Kane said that this similarity contributed to the “close and temperamental” relationship between them “from the time they met to the time Lennon died.”
Another surprise comes in the details of original drummer Pete Best’s departure. According to Kane’s research, during Best’s two-year stint as the Beatles’ drummer from 1960 to 1962, Best was undeniably the “favorite” of fans, chiefly due to his looks.
“There’s a lot of evidence in this book to show that Pete was fired because of jealousy,” Kane said, noting that McCartney, Lennon and George Harrison never saw Best again after his firing.
Within When They Were Boys, Kane details a conversation between Best and then-road manager Neil Aspinall, who went on to head the Beatles’ conglomerate Apple Corps Ltd.
Following Best’s firing, Aspinall supposedly told the drummer that he would leave, as well, but Best discouraged him.
“Pete said, ‘Stay with them, they’re going to be very big,’ ” Kane said.
Best’s words came even as Aspinall was romantically involved with Best’s mother, who was 17 years Aspinall’s senior.
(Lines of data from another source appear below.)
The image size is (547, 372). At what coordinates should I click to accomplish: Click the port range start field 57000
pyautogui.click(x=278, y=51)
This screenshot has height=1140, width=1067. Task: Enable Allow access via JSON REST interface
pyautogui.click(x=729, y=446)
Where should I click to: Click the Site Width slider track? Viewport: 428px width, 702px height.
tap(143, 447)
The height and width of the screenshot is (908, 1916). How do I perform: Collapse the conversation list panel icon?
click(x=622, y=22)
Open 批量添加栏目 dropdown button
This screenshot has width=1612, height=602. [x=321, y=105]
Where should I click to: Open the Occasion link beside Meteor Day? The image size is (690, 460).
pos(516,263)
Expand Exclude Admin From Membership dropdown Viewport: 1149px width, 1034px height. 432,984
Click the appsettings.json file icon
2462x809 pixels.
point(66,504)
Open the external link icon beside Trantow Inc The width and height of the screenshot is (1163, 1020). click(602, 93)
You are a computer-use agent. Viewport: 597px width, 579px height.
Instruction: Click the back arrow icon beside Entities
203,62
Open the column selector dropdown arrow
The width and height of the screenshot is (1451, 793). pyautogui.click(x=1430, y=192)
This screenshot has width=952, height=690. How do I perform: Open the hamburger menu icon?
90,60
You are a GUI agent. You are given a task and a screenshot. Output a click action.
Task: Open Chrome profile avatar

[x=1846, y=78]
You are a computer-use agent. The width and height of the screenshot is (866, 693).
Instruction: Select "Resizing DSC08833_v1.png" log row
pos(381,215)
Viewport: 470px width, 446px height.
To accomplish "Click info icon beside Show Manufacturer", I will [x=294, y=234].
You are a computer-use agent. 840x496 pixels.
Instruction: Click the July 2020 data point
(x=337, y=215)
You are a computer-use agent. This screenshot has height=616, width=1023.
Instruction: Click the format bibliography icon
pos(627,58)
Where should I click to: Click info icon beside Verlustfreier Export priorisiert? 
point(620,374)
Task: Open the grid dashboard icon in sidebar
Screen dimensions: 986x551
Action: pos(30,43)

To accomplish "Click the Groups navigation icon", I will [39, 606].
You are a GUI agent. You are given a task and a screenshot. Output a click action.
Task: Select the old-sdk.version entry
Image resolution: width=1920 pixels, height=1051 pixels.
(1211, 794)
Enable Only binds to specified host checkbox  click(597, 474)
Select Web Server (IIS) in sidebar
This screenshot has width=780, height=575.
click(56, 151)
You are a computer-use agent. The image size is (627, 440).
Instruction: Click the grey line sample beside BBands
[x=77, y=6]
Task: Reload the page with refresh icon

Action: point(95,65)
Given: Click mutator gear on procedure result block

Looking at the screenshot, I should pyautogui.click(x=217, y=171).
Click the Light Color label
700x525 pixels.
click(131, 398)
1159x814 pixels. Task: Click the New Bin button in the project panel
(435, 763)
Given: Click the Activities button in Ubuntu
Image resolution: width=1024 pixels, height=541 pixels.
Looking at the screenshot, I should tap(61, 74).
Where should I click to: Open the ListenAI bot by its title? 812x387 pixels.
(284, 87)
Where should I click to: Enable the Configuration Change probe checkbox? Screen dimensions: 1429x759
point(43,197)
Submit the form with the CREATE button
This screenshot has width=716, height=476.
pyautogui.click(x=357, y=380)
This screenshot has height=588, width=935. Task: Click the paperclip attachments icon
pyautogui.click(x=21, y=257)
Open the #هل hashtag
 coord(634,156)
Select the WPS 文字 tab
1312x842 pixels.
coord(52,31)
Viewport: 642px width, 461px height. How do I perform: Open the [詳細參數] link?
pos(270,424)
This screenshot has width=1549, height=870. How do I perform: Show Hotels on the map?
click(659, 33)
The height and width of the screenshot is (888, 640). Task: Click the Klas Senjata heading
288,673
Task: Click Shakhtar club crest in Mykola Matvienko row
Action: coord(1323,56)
When They Were Boys also details the “4 or 5 occasions” that the Beatles almost disbanded, the “total rejection by the London elite” and the story of the incident during which deejay Bob Wooler was “savagely beaten by John at Paul’s 21st birthday party.”
Kane said that in researching for the book, he “scoured over everything that was written” and talked to more than 50 people who interacted with the Beatles during their early years.
“I never took anything for granted,” Kane said. “This is more of a journalist book. It’s written in a style that it actually does read like a novel.”
When asked what his most extraordinary experience was while touring with the Beatles, Kane said that he particularly recalled his interview with the band prior to its 1964 performance at the Gator Bowl in Jacksonville, Fla.
“When they were told about the Gator Bowl being segregated, they stood up and on tape said they would not play if blacks were segregated,” Kane said. “Unfortunately, the tape recorder malfunctioned.”
Kane didn’t realize his equipment failed him until he returned to his hotel room, and after purchasing new equipment, he asked the Beatles’ press secretary for a do-over.
“They came back in and did the entire thing again,” Kane said.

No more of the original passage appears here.